--- EXTRACT PROVIDED ---

The Mann-Whitney U test is the nonparametric alternative to the independent t test. This analysis is appropriate if the assumptions for an independent t test were not met (e.g., not normal distribution, ordinal dependent variable).2,3 The Mann-Whitney U test determines whether there are differences between groups based on the mean ranks (e.g., median differences). The Wilcoxon Signed-Rank Test is the nonparametric alternative to the dependent t test.

An example of nonparametric analysis is a study by Villarreal et al12 on intubation techniques in a patient in the prone position. The research question was which intubation technique provided better results when intubating a patient in the prone position. The research design consisted of a comparison of reintubation on a manikin in the prone position using a video laryngoscope or intubation with a laryngeal mask airway (LMA) and a fiberoptic scope. Since all variables measured deviated strongly from normality (e.g., assumptions were not met for parametric analysis), a Mann-Whitney U test was used to compare the 2 groups. Villarreal et al12 reported statistically significant lower median times using the Glidescope (73.5 seconds versus 130 seconds; P < .001) compared to LMA and fiberoptic scope.

Predictive Statistics: Correlation and Simple Linear Regression

Correlation and simple linear regression are predictive statistical analysis methods. These methods assess the linear relationship between 2 continuous variables to predict the value of a dependent variable based on the value of an independent variable.2,3,6,7 For example, a researcher wanted to determine whether there was a relationship between cholesterol levels and sedentary lifestyle. The first step would be to create a scatter plot graph that visually portrays a linear regression equation. Next, the researcher must check the assumptions for this analysis. An independence of observation (e.g., Durbin-Watson test) and a Normality and Equality of Variance will assess for outliers. If the assumptions are met, a Pearson’s r test can determine whether the correlation is small, medium, or strong (See Table 6).

--- GIVEN RECORDS ---
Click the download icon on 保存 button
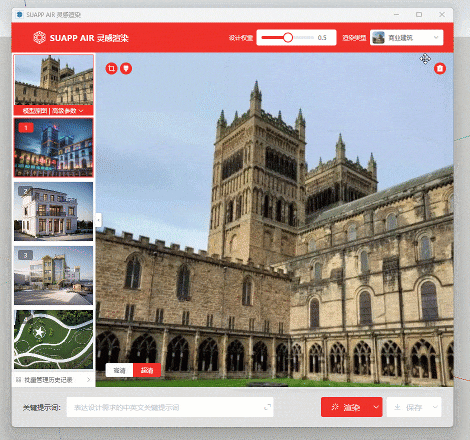[x=397, y=407]
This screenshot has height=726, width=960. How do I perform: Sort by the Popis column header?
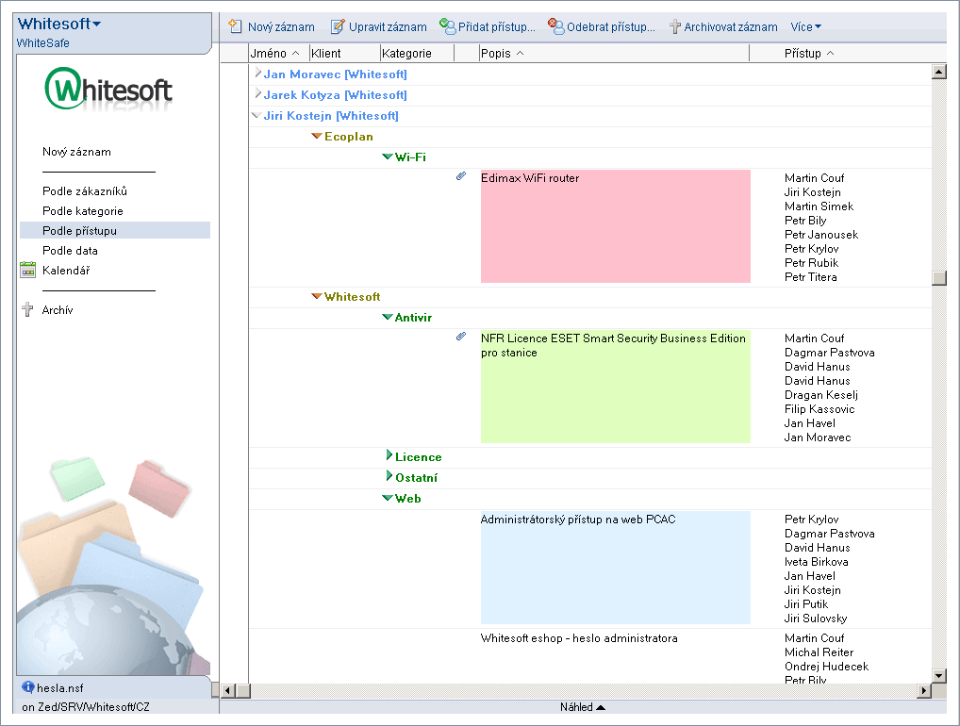(501, 53)
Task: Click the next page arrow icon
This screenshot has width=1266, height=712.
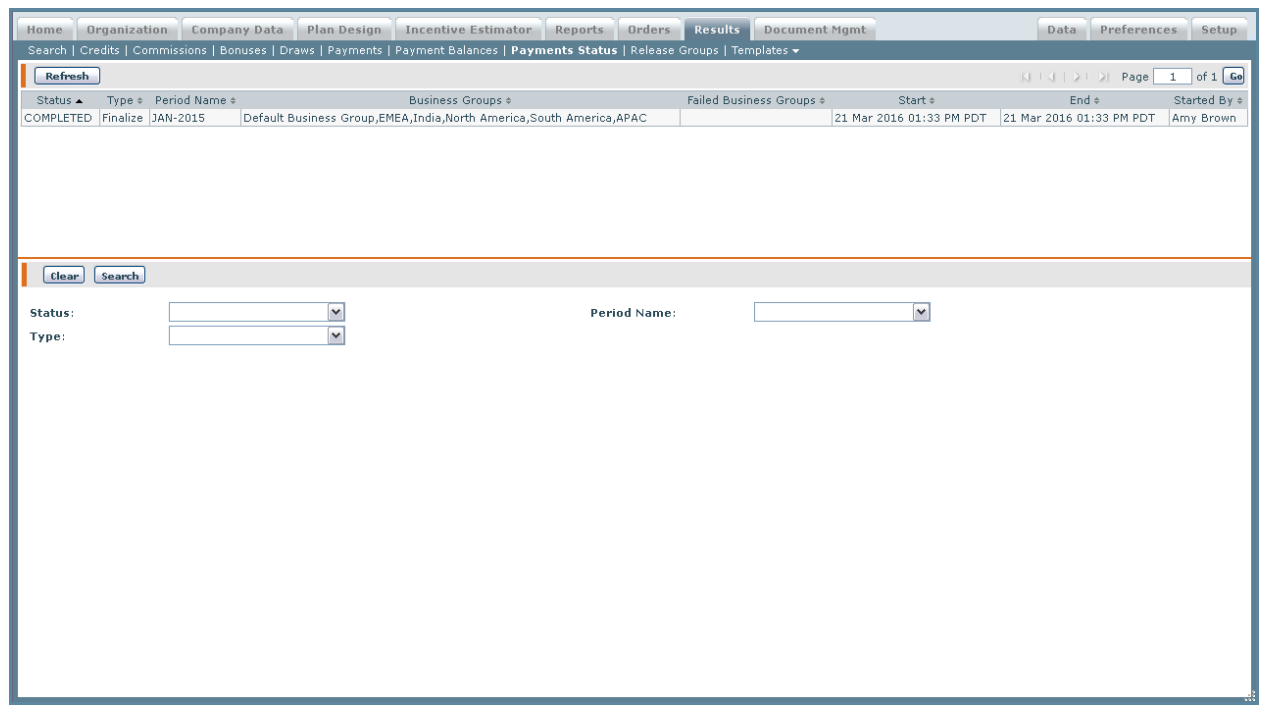Action: tap(1076, 77)
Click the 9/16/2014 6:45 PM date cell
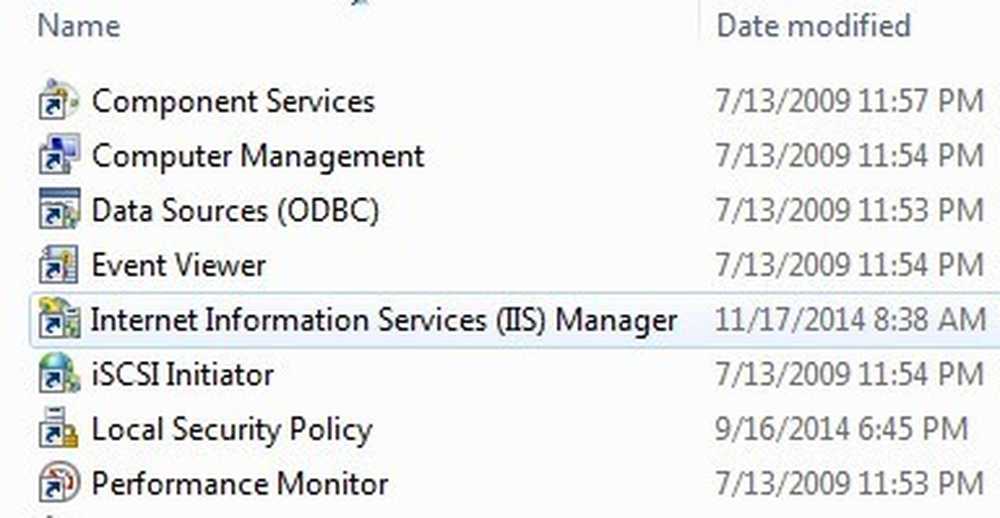The image size is (1000, 518). coord(841,429)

--- INSTRUCTIONS ---
• 1. In the passage on statistical tests, which test did Villarreal et al use to compare the 2 groups?
• 2. Put this sentence from the passage on statistical tests into Spanish: "Correlation and simple linear regression are predictive statistical analysis methods."
• 3. Rewrite the passage on statistical tests from "An example of" up to and including "and fiberoptic scope.", with "manikin" replaced by "mannequin".

--- ANSWERS TO THIS EXERCISE ---
• 1. A Mann-Whitney U test.

• 2. La correlación y la regresión lineal simple son métodos de análisis estadístico predictivo.

• 3.
An example of nonparametric analysis is a study by Villarreal et al12 on intubation techniques in a patient in the prone position. The research question was which intubation technique provided better results when intubating a patient in the prone position. The research design consisted of a comparison of reintubation on a mannequin in the prone position using a video laryngoscope or intubation with a laryngeal mask airway (LMA) and a fiberoptic scope. Since all variables measured deviated strongly from normality (e.g., assumptions were not met for parametric analysis), a Mann-Whitney U test was used to compare the 2 groups. Villarreal et al12 reported statistically significant lower median times using the Glidescope (73.5 seconds versus 130 seconds; P < .001) compared to LMA and fiberoptic scope.